--- TEXTE EXTRAIT ---
Peu importe si une musique est générée de façon
programmée, traitée par des effets, jouée sur partition
avec des instruments, improvisée… Tant qu’elle sonne bien,
c’est le principal !

Giovanni :
Cette question ne devra m’être posée que lorsque je saurai
de quoi il s’agit.

Votre
musique exprime souvent la douleur, l‘angoisse, la violence ; lors
des concerts, il y a-t-il une mise en scène en rapport avec ces thèmes ?

Eric :
La scène a toujours été pour nous une difficulté.
C’est pour cela que nous accueillons Giovanni avec espérance.
Il a en effet pu accumuler une expérience de la scène avec les
groupes dans lesquels il a joué, jusqu’au dernier en date (dans
lequel il chante toujours d’ailleurs), HALBA’S DOGS. Nous n’avons
pas vraiment pu exprimer sur scène ce que nous voulions jusqu’à
présent. Des amis (Eric « Mie » GRANDEMANGE et
Yvan BASTIEN) ont réalisé une vidéo que nous projetions
quand nous le pouvions pendant notre set. Mais il n’était pas
toujours possible de l’utiliser tout simplement parce que cela imposait
d’employer un matériel que les organisateurs n’avaient
pas nécessairement. Cette vidéo est pourtant très illustrative
de nos thèmes musicaux. Mais nous avons des projets nouveaux, comme
un décor de scène et la réalisation d’une vidéo
plus récente pour projeter dans nos futurs prestations. Cette vidéo
ne remplacerait pas l’ancienne mais pourrait être utilisée
en alternance avec elle. Si les organisateurs potentiels nous laissent tout
installer, on s’approchera déjà nettement plus de ce que
nous désirons montrer au public.

--- DONNÉES ENREGISTRÉES ---
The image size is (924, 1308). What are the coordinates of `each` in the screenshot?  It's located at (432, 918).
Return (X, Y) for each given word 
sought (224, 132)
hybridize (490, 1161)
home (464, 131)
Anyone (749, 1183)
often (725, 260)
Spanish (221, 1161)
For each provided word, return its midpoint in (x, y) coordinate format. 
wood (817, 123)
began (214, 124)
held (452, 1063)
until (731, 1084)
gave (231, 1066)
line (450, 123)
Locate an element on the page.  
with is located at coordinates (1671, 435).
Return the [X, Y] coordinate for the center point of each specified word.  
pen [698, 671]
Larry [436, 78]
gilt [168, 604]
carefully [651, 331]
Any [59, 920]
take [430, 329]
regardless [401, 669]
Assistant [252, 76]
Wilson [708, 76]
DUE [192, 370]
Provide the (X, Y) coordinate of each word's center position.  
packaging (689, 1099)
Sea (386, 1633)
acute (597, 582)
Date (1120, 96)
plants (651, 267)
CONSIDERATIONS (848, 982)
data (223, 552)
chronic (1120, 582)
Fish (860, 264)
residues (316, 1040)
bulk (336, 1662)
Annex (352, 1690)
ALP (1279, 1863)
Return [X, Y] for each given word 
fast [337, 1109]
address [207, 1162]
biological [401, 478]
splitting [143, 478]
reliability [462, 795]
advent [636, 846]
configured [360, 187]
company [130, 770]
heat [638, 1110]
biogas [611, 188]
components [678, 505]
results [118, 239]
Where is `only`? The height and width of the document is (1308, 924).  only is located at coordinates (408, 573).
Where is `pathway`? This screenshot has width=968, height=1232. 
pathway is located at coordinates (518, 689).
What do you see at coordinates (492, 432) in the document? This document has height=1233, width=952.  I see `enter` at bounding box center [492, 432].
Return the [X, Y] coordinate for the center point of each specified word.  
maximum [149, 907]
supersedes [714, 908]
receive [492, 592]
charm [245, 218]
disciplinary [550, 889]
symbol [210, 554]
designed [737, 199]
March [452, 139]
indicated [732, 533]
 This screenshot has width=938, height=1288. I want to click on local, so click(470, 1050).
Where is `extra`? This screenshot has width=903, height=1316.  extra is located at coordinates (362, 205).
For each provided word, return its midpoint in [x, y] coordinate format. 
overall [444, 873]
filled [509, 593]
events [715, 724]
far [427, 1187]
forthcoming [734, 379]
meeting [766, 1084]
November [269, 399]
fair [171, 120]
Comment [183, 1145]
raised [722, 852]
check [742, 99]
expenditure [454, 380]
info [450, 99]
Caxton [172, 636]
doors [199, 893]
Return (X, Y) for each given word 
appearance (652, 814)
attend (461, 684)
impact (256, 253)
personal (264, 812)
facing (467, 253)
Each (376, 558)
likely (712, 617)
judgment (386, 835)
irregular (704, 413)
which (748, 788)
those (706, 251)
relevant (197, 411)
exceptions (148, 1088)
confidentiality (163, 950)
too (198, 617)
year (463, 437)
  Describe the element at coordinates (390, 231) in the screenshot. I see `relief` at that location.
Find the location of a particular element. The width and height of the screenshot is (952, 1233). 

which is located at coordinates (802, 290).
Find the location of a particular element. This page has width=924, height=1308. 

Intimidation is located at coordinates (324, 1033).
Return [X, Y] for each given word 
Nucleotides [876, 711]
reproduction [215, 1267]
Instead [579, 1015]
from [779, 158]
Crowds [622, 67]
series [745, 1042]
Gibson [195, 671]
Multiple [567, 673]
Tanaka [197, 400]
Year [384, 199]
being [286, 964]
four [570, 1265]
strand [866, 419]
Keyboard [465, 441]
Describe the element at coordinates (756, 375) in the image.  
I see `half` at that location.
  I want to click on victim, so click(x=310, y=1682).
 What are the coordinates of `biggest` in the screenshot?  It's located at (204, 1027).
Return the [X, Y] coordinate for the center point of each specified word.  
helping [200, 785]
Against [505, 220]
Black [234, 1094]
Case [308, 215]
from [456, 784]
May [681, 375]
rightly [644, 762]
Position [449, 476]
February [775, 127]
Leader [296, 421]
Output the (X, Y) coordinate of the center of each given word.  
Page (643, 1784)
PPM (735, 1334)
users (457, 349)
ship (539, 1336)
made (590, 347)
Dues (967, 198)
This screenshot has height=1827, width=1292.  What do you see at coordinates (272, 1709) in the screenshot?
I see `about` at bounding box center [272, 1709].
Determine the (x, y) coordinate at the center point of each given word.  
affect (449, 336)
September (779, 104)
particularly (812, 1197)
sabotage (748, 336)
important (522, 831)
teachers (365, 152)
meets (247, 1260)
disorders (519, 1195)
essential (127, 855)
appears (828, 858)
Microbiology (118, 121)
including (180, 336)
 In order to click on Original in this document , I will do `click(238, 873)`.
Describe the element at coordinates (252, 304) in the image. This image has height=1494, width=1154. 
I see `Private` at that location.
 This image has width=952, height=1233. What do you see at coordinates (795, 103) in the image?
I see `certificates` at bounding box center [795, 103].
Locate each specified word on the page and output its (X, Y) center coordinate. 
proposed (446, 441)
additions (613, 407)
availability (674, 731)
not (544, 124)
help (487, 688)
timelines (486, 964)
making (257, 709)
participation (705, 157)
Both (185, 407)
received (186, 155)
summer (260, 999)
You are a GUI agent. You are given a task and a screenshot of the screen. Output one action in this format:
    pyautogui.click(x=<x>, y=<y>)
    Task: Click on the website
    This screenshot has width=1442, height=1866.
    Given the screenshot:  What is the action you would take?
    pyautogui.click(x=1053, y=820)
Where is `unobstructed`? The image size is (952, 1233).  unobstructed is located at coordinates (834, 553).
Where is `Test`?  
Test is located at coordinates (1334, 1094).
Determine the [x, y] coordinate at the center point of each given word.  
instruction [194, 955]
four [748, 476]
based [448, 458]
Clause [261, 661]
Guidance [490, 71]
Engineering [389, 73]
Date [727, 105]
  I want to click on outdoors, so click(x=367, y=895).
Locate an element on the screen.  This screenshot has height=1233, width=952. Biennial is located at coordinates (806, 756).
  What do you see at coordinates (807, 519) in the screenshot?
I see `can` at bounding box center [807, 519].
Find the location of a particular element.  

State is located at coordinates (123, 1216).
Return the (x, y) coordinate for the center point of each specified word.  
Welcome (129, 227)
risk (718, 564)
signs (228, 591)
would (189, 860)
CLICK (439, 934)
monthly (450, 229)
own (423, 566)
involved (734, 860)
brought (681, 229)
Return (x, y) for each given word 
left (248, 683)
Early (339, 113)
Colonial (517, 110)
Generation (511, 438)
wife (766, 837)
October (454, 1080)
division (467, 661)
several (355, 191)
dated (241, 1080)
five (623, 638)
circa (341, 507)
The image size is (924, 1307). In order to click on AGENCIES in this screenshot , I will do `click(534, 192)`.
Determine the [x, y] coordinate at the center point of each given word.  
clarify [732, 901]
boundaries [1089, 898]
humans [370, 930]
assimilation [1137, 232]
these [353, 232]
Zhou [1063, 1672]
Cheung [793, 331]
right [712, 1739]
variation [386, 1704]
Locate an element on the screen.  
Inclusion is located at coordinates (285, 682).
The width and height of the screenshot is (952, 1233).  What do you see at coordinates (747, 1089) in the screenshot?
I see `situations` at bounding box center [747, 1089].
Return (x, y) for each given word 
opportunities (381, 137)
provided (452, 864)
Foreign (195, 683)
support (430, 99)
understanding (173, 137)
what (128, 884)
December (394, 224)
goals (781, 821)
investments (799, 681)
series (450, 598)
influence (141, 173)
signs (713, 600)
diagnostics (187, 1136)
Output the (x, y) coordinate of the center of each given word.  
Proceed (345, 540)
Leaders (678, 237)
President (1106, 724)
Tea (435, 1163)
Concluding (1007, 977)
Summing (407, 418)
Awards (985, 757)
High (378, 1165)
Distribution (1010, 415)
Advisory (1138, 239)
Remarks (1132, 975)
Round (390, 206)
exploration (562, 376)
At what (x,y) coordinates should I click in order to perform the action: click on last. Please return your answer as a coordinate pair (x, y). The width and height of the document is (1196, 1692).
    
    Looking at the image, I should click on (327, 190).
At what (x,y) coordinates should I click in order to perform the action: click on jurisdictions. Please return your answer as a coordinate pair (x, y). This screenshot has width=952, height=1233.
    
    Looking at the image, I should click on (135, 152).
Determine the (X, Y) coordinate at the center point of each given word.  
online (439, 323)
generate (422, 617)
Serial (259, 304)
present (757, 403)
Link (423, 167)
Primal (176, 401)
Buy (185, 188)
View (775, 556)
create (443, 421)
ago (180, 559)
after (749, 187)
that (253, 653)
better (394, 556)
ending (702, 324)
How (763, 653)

--- CONSIGNE ---
Poursuivez l'entretien sur la musique et la scène du groupe à partir de l'endroit où il s'interrompt. Ce matériel n'a aucun lien avec l'entretien.

--- RÉSULTAT DE L'EXERCICE ---
Giovanni :
Je vois des Bretonnes qui dansent avec nous sur scène, des punks se
suicideraient pendant la performance, Alex, mon petit ami, s’immolerait
par le feu pendant que Gilles (mon jeune cousin touché par la progéria)
s’accouplerait avec des chimpanzés bonobo.

Vous
utilisez plusieurs idiomes (anglais, portugais…), est-ce qu’ils
ont un rôle particulier (le portugais semble voué aux moments
calmes et mélancoliques) ?

Carole :
Je vais peut-être me lancer dans des textes en espagnol mais cela reste
encore du domaine de l’hypothétique !

Eric :
L’usage de plusieurs langues dans nos textes était prémédité.
Nous avons dès le départ décidé de ne pas limiter
l’expression du groupe en n’utilisant qu’une langue. On
s’efforce d’être le plus universel possible. Il y a donc
de l’anglais, du portugais, du français (Kadath, morceau
qui ne figure pas sur  « KILL ME OR DIE », mais
que nous jouons sur scène, est rédigé dans cette langue),
et quelques bribes d’allemand. Si nos connaissances nous le permettaient,
nous ferions des textes dans toutes les langues ! L’utilisation
du portugais vient de José, qui est né au Portugal. En revanche
l’emploi d’une langue ou d’une autre dans un morceau en
fonction de l’atmosphère qu’il est sensé dégagé
reste fortuit. Enfin je crois. Maintenant que Giovanni a remplacé José,
il se pourrait bien que RAUWOLFIA fasse des textes en italien en lieu et place
du portugais. Giovanni, comme son nom l’indique, a de la famille en
Italie. Et Carole a déjà écrit de nouveaux textes en
français.

Giovanni :
Il est vrai que, de par mes origines siciliennes, l’idée m’est
venue de faire intervenir ma grand-mère au sein du groupe récitant
des poèmes en latin.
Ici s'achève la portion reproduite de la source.